#### [Task prompt]
Pick out all lines in the listing holding the string "legend" and copy them.

=-=-=-=-=

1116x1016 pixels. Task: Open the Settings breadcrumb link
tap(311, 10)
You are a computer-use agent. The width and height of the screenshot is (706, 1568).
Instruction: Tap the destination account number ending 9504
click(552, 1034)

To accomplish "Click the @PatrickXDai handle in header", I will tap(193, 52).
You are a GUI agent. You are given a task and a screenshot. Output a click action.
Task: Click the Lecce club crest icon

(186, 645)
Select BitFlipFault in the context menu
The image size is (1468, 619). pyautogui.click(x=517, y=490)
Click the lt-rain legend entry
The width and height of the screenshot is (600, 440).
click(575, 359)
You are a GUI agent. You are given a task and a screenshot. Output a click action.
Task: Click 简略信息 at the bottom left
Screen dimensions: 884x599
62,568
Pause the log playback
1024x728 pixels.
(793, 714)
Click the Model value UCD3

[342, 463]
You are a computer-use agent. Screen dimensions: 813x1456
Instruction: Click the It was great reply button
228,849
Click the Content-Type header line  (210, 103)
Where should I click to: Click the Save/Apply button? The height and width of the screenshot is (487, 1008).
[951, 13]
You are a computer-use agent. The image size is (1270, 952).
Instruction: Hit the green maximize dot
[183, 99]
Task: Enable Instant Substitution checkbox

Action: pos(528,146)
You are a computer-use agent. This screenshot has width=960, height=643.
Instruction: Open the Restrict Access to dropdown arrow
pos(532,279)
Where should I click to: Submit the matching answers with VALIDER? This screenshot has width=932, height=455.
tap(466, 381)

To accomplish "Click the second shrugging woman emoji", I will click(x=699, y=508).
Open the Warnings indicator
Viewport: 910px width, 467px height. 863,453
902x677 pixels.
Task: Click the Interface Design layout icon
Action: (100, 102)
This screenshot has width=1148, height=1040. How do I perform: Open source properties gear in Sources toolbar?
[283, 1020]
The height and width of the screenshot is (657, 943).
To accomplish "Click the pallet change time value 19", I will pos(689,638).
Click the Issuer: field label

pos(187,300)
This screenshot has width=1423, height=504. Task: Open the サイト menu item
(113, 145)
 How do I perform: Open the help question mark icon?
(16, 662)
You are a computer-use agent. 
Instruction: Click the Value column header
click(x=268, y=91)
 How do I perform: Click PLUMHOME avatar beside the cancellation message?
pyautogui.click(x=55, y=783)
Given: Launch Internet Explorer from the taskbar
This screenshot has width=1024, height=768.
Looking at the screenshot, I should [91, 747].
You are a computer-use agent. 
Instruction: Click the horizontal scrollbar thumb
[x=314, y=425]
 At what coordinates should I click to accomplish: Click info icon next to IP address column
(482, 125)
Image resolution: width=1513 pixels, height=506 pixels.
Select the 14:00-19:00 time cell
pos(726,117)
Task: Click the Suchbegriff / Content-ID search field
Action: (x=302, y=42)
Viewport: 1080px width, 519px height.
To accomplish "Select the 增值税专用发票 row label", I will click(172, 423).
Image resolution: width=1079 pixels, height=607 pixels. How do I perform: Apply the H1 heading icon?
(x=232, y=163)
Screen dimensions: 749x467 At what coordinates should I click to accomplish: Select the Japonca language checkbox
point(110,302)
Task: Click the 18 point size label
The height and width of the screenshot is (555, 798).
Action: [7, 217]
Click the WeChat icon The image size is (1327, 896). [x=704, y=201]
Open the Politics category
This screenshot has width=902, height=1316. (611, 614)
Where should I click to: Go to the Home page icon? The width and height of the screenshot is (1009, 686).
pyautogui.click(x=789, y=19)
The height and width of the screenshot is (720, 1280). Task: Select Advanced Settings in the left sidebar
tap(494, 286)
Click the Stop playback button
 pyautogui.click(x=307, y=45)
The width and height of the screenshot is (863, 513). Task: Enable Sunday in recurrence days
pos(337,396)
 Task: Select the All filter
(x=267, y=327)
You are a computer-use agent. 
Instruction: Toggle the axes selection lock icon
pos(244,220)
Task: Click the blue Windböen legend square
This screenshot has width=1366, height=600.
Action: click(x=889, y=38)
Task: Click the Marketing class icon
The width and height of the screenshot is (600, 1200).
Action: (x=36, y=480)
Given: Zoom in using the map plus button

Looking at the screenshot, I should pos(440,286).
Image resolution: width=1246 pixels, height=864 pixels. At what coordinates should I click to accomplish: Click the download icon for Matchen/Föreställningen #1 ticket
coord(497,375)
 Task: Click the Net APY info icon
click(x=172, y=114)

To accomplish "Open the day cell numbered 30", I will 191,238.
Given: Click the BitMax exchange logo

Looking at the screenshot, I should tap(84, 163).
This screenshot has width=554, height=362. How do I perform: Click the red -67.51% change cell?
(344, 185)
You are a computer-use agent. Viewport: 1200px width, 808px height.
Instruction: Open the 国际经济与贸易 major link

=-=-=-=-=

#### [Written response]
Click the lt-rain legend entry
Task: Click the blue Windböen legend square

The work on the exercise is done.